Study material>
□ □ □ □ □
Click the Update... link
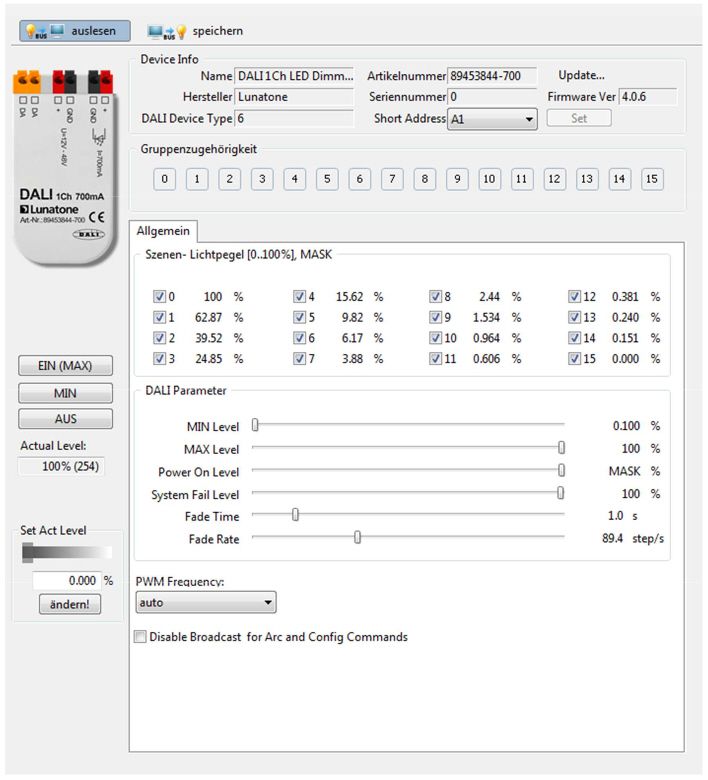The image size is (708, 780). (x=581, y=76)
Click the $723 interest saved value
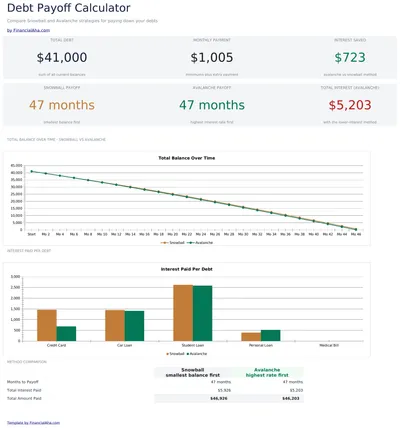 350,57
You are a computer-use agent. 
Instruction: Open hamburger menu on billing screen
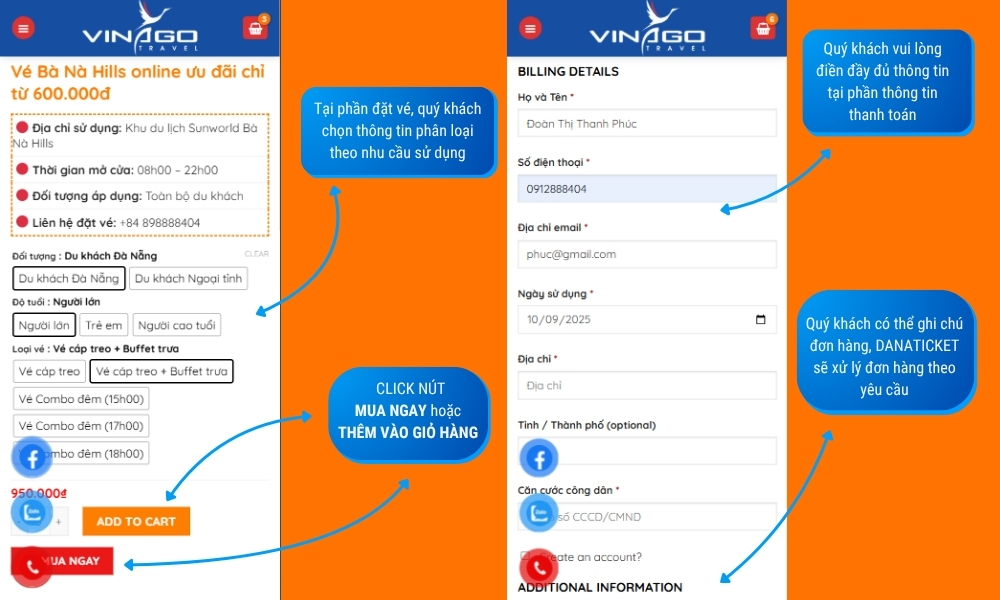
□ □ □ □ □
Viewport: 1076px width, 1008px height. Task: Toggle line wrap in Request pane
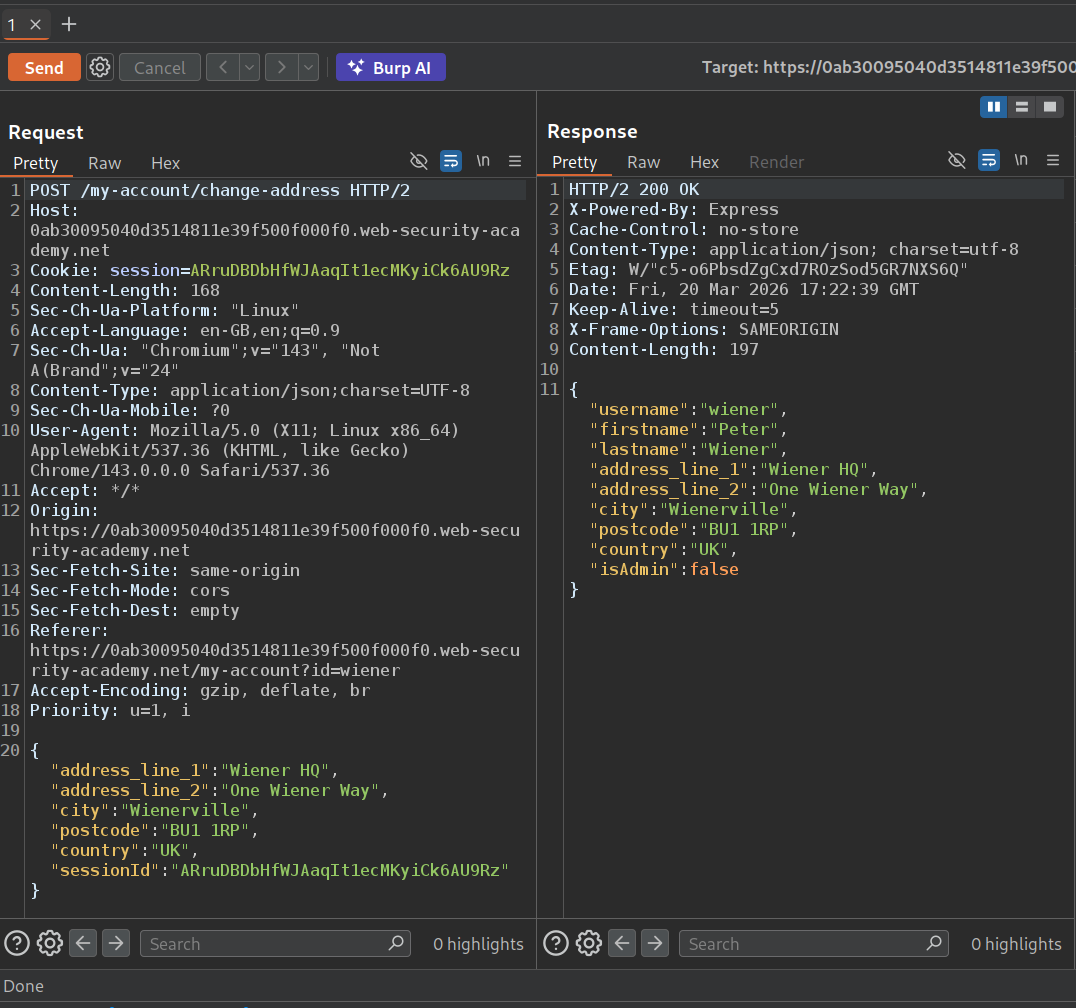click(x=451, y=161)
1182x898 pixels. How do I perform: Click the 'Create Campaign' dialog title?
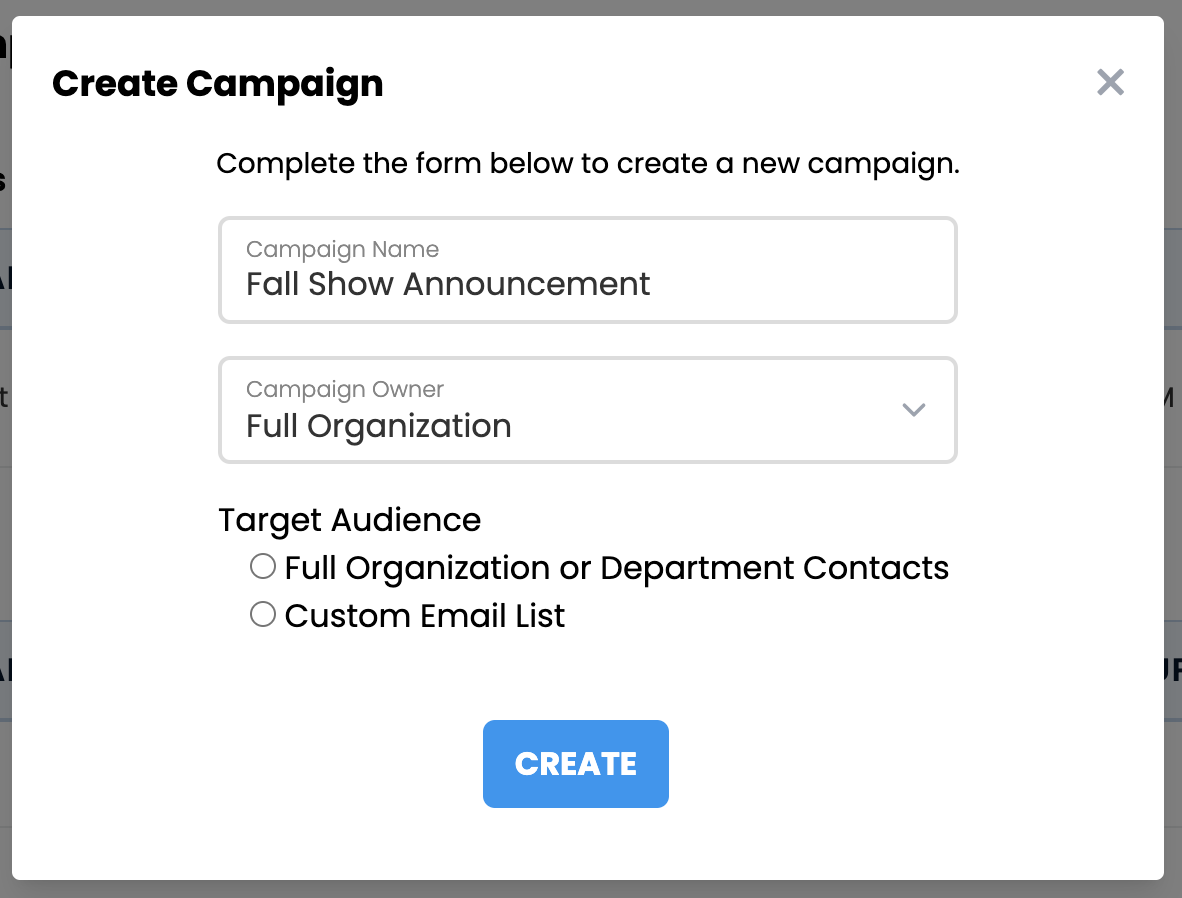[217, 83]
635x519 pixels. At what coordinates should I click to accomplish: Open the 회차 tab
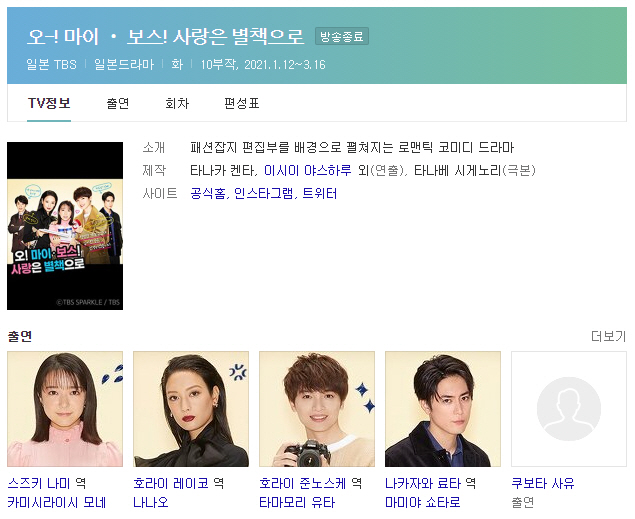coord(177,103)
□ □ □ □ □
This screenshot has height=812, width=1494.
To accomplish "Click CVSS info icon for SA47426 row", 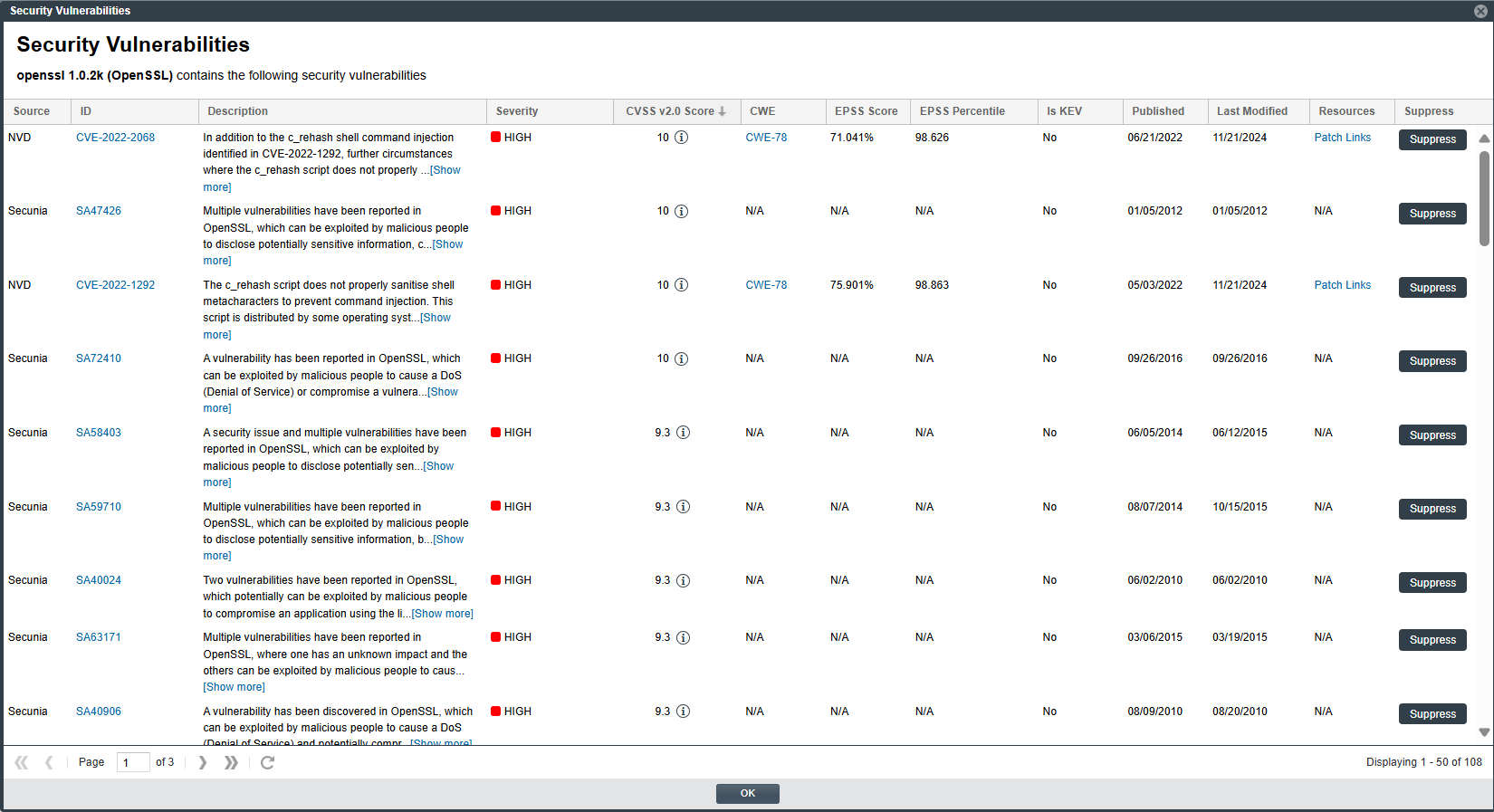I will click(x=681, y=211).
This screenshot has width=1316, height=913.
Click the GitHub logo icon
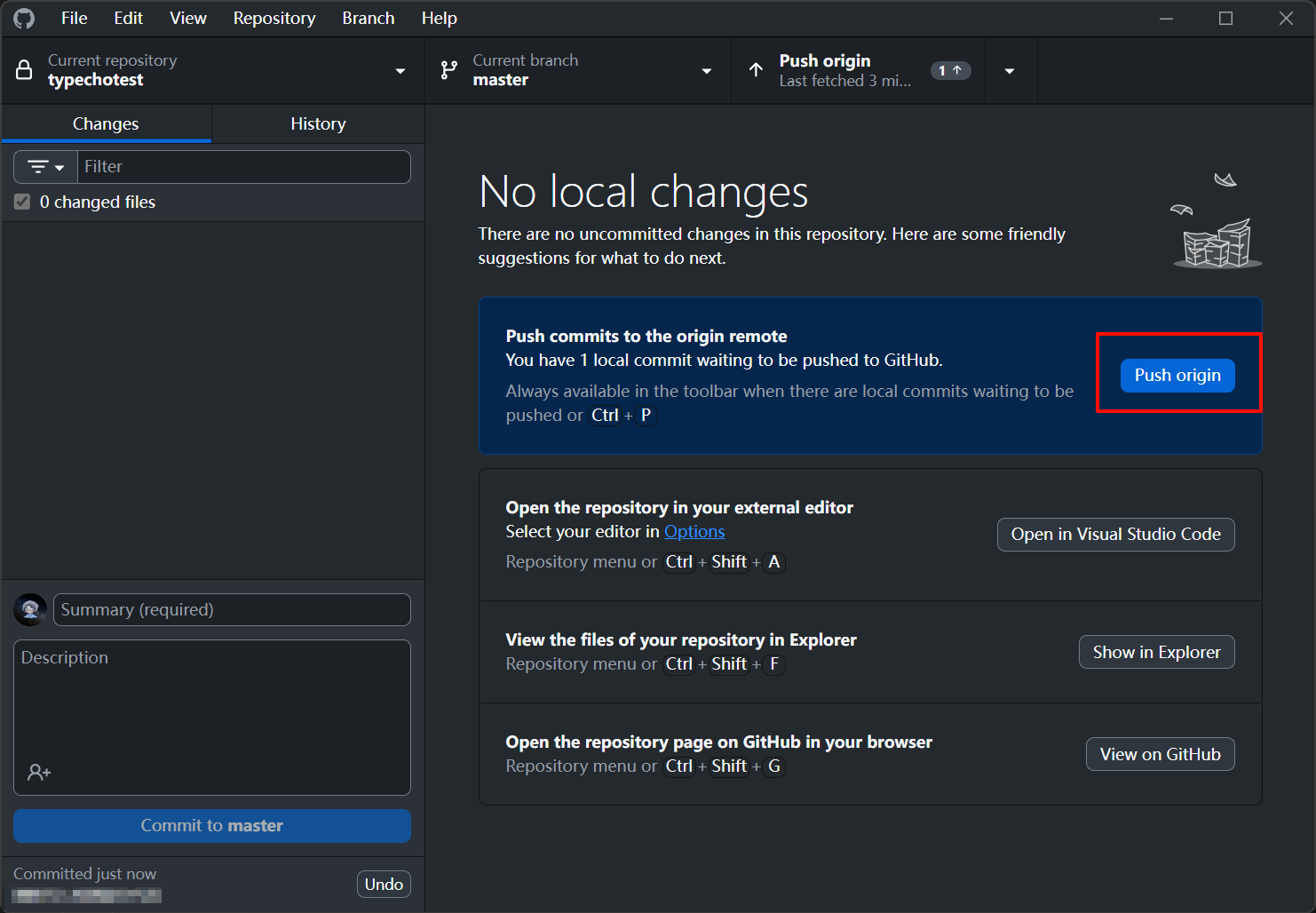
□ □ □ □ □
Take only the lines above from the one that has "Click the Update... link" through the one that has "Instruction: Open hamburger" and reproduce them exactly, omitting any pictures.

Reply>
Click the Update... link
The image size is (708, 780). (x=581, y=76)
Click the $723 interest saved value
 350,57
You are a computer-use agent. 
Instruction: Open hamburger menu on billing screen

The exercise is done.